Tools of Characterization

Tools of Characterization

Character Analysis

Thoughts and Opinions

In A Wrinkle in Time, appearances are almost always deceiving – so it's what's inside that counts. For example, Charles Wallace looks like a normal five-year-old boy, but the way he thinks reveals him to be advanced beyond his years. Check out this exchange he has with Calvin when they first meet:

"What gives around here?" Calvin asked. "I was told you couldn't talk."

"Thinking I'm a moron gives people something to feel smug about," Charles Wallace said. "Why should I disillusion them?"
(2.105-106)

Charles Wallace may appear to the public as a rather slow little boy, but his response to Calvin reveals that he not only is aware about what other people think about him, but that he's mature enough not to care, empathetic enough to understand their motivations, and wise enough to act accordingly. While you can never quite trust how a person looks in this book, pay attention to what (and how) they think, and that will tell you who they really are.

Speech and Dialogue

When Charles Wallace gives in to IT, it's not just his actions that clue Meg into the fact that something is deeply amiss – the very way he talks has changed.

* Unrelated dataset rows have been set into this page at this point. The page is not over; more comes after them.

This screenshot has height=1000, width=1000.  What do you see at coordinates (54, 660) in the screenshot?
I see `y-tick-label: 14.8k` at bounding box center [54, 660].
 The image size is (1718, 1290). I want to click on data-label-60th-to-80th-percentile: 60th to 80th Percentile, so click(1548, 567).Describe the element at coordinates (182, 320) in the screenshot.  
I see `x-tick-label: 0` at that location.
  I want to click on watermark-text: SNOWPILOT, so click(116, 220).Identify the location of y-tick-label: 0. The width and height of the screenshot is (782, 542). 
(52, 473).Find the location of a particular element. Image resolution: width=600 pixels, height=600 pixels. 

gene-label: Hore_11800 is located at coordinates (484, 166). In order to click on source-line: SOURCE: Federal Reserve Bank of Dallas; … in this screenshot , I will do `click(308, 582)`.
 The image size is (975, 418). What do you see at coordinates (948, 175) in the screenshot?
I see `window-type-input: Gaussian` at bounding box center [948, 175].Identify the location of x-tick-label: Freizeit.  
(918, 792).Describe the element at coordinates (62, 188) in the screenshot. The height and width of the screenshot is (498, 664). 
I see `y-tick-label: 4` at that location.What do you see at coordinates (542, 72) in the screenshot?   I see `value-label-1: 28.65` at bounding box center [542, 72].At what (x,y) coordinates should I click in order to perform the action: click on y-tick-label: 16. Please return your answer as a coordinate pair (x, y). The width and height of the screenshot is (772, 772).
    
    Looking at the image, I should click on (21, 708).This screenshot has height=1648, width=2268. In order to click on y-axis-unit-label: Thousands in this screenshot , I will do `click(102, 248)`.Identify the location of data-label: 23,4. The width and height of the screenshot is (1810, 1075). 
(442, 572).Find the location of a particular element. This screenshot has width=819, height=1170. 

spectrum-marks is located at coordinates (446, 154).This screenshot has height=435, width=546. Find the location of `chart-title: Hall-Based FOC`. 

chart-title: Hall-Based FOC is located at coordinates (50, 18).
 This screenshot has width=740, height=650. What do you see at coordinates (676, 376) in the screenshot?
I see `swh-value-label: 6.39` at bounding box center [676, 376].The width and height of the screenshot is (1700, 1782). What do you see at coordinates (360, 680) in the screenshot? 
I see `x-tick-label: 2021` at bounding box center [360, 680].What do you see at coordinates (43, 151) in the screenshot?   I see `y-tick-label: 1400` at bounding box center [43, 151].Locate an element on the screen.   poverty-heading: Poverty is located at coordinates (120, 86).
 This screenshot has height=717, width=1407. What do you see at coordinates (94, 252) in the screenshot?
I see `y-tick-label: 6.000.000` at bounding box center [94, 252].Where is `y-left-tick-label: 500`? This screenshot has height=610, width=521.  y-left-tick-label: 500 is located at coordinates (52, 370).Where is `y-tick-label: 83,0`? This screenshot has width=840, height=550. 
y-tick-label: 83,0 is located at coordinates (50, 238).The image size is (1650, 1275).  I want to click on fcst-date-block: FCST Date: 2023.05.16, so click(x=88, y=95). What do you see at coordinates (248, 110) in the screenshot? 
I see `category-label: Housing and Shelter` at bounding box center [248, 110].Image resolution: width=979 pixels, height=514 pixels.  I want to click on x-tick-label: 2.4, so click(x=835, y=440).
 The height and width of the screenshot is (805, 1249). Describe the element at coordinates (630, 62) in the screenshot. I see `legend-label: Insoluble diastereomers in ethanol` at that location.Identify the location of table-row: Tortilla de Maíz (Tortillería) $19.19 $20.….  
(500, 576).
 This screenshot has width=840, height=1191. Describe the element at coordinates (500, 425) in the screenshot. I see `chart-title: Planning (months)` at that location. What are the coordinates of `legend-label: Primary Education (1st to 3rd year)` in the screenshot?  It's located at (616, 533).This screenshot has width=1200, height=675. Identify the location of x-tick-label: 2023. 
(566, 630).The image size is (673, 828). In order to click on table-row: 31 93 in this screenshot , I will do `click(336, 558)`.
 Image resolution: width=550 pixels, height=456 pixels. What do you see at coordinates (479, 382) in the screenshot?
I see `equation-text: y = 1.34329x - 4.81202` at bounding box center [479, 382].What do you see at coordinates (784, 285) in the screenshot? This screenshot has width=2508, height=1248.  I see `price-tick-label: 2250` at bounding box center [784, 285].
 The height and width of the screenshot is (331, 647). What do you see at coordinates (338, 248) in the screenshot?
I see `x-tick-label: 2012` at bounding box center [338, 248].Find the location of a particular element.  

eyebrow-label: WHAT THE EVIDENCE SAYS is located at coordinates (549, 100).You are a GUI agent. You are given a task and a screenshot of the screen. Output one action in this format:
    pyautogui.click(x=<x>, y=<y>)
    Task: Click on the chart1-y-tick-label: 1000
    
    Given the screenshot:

The voice was Charles Wallace's voice, and yet it was different, too, somehow flattened out, almost as a voice might have sounded on the two-dimensional planet. (7.167)

Even if this robot version of Charles Wallace were saying the same things the real Charles Wallace always had, the way he was saying them would give him away regardless. The flatness of his voice, and the voices of the other Camazotzians, signals that something essential is missing that makes these people less than whole individuals.

Food

Meals are social events, and the different food encounters our characters have tell us about the different groups of people they find themselves breaking bread (or unidentifiable alien food) with. Mrs. Murry's lab-cooked stew is simple and homely, but also shaped by her scientific obsessions; her willingness to share with unexpected guest Calvin shows her hospitality. The beasts' food isn't so appealing to look at, like the beasts themselves, but magically delicious; it suggests that the beasts are more than their appearance would suggest. And perhaps the most memorable meal in the book is the ill-famed turkey dinner on Camazotz. The fact that it tastes like sand to Charles Wallace shows how differently his brain works from Meg and Calvin's. And the fakeness of the turkey dinner encapsulates the hollowness of the entire Camazotzian society, and IT ITself. The proof is in the pudding, and in this book it's how the pudding really and truly tastes that counts.